Can a seasonic s12II 620 80+ bronze handle my components?

Baekgaard

Prominent
Mar 16, 2017
63
0
640
Can this psu handle these components? How can i compute if how many components could this psu handle?

My parts are as follows
Gigabyte ga h81m ds2 mobo
Asus gtx 1050 ti dual oc 4gb gpu
I5 processor 4400mhz
Dvdr
Backlit keyboard and mouse
Atleast 4 fans, no liquid cooling system (but planning to buy one in the future)
15 inch led monitor
Headphones
 
Solution

Yes, you should. For most people, a higher quality 400-500W PSU is far more beneficial than a ridiculously over-powered one. My own system uses only about 250W under full load (according to my UPS) including a 24" LCD, three HDDs one SSD, DVD drive and a handful of USB peripherals.
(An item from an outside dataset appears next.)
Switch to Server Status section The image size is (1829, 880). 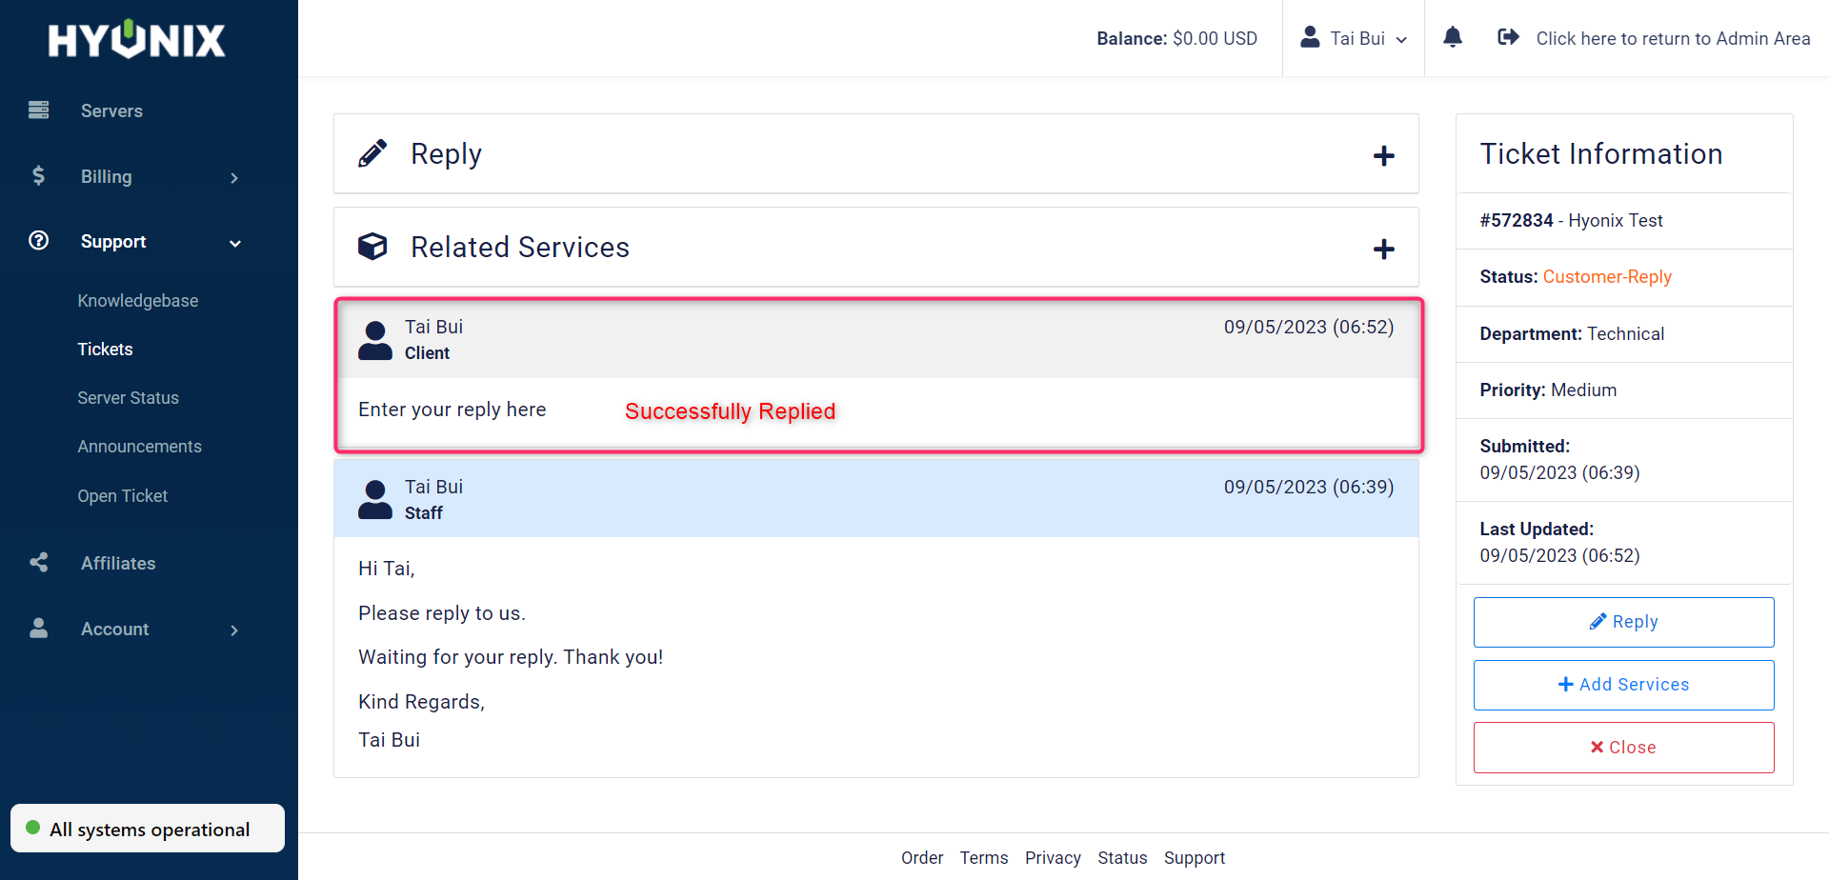(x=128, y=397)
The main reason why it isn't happening is simply that a high quality 300W PSU requires most of the same engineering effort as a similar quality 800W PSU except for components getting scaled down a bit and manufacturers...

InvalidError

Titan
Moderator

Short of multi-GPU setups, you need some insane system config to break 400W these days and with GPUs/CPUs becoming more power-efficient every year, most future upgrades will likely use less power than the parts they are replacing, rendering the overkill PSUs of today even more overkill for tomorrow's systems.
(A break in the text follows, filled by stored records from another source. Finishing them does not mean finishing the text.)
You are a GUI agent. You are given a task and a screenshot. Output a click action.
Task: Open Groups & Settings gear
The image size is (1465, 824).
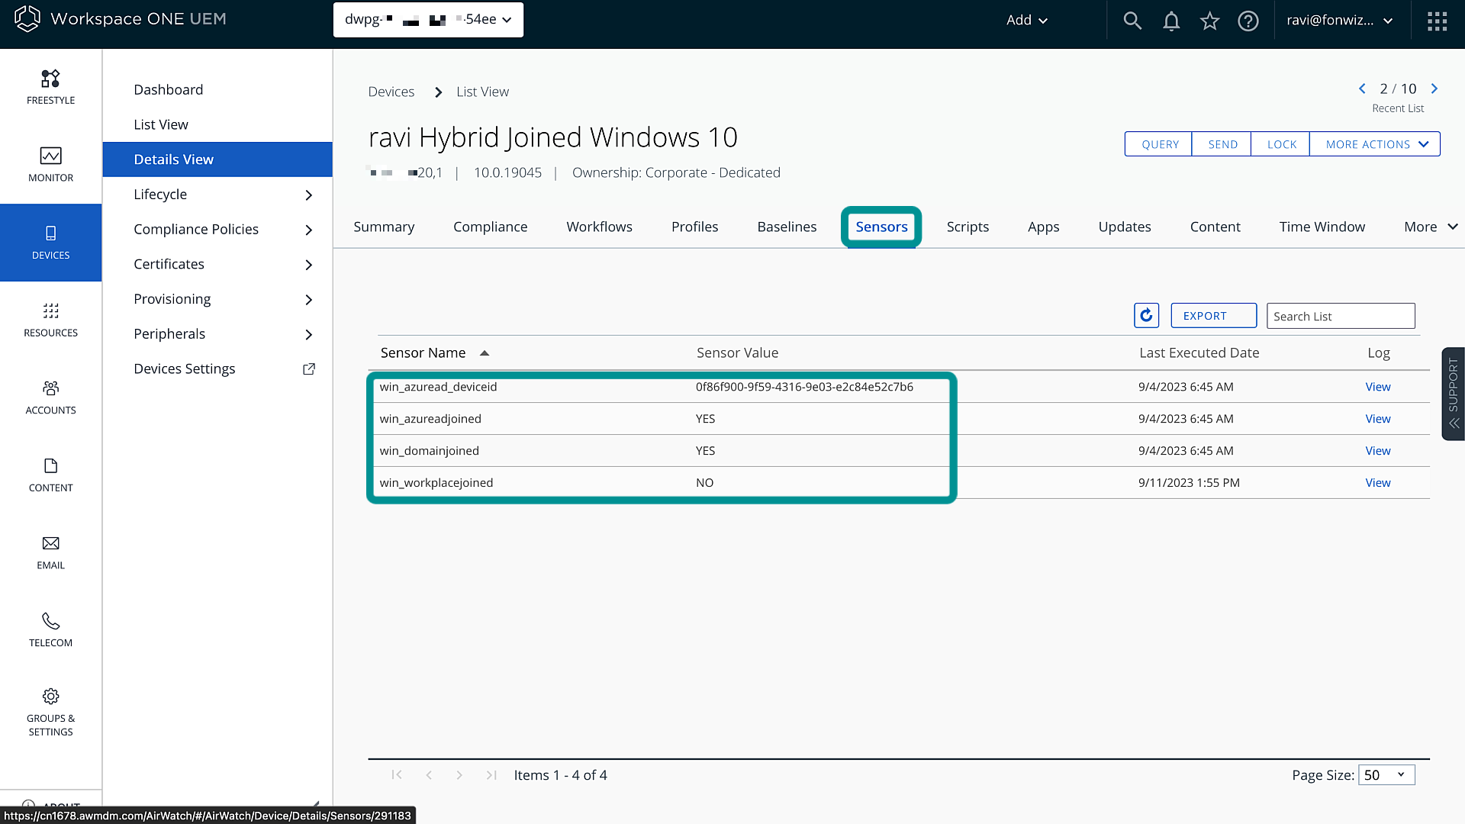click(50, 710)
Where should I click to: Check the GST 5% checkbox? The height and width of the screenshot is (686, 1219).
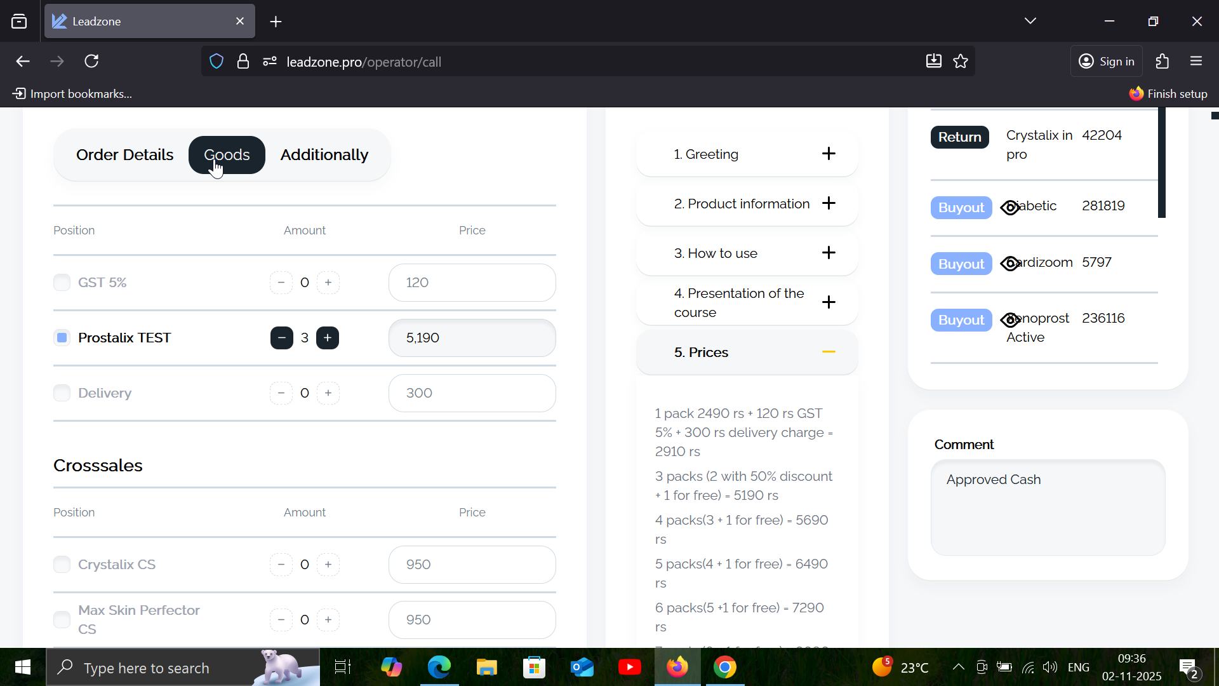62,283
I wish PSU manufacturers drove higher quality and efficiency at the power levels people actually need instead of chasing pointlessly inflated numbers for marketing reasons.
 

clutchc

Titan
Ambassador
@ InvalidError
That indeed seems to be the truth. I've noticed the same thing. Gfx cards alone have gotten extremely energy efficient, since Nvidia's Maxwell and later Pascal and now the AMD Polaris. But 650W is a good size to have.
 

InvalidError

Titan
Moderator

Liquid cooling makes hardly any difference in total system power, 15-20W for the pump, barely worth mentioning.
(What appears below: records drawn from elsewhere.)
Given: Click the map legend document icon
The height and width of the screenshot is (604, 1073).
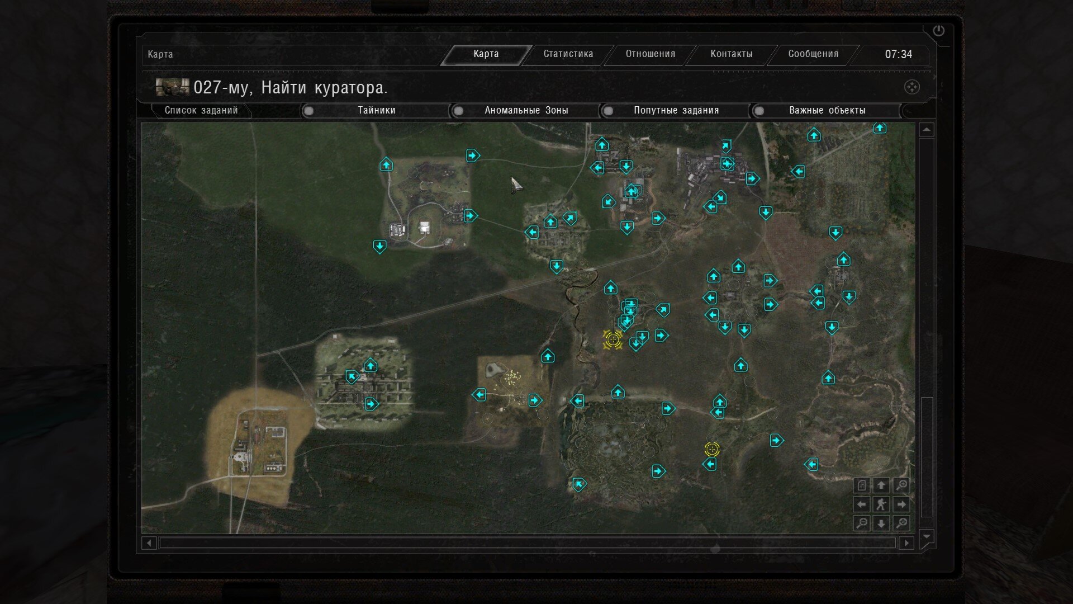Looking at the screenshot, I should tap(862, 485).
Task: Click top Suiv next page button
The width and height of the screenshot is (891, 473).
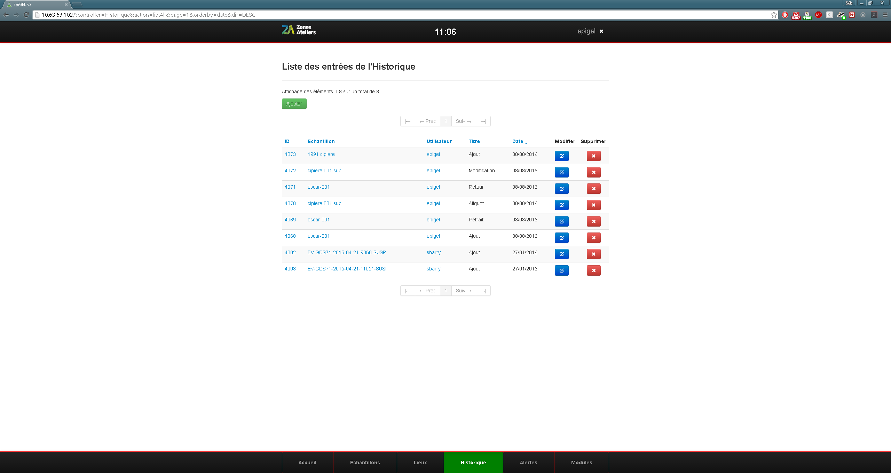Action: tap(463, 121)
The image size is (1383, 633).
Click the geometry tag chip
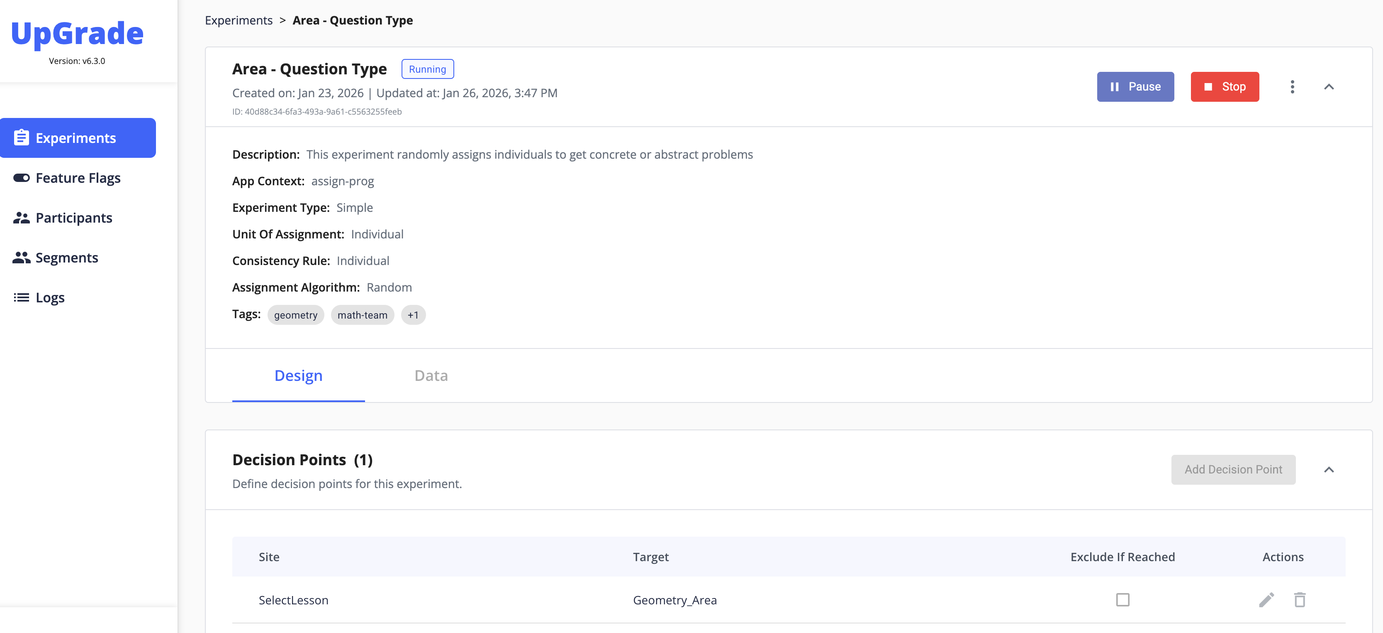point(295,315)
Your PC will use around 200W, another 50W on top of that won't make any meaningful difference on a good quality 400+W PSU like Seasonic's S12 series.
 

Baekgaard

Prominent
Mar 16, 2017
63
0
640
I asked this because when i inquired about a liquid cooling system, the supplier suggested to buy a psu with higher capacity, if what you say is true, and if i account all of your replies, i should go with 500 watt seasonic s12 series psu instead of the 620, it would save me around 20$.
 

4745454b

Titan
Moderator
I'm powering my i7 3770K, and R9 280 which should have a power draw of around 300W off of a 450W PSU. I can't OC the system but for what I want it's fine. With so many people needing just a high quality but not high wattage PSU I agree that someone should start making quality ATX PSUs in the 300-450W range. Yet that just doesn't really seem to be happening.
 

InvalidError

Titan
Moderator

Yes, you should. For most people, a higher quality 400-500W PSU is far more beneficial than a ridiculously over-powered one. My own system uses only about 250W under full load (according to my UPS) including a 24" LCD, three HDDs one SSD, DVD drive and a handful of USB peripherals.


The main reason why it isn't happening is simply that a high quality 300W PSU requires most of the same engineering effort as a similar quality 800W PSU except for components getting scaled down a bit and manufacturers prefer charging $50-100 more for the 800W models which only cost them $5 more to make.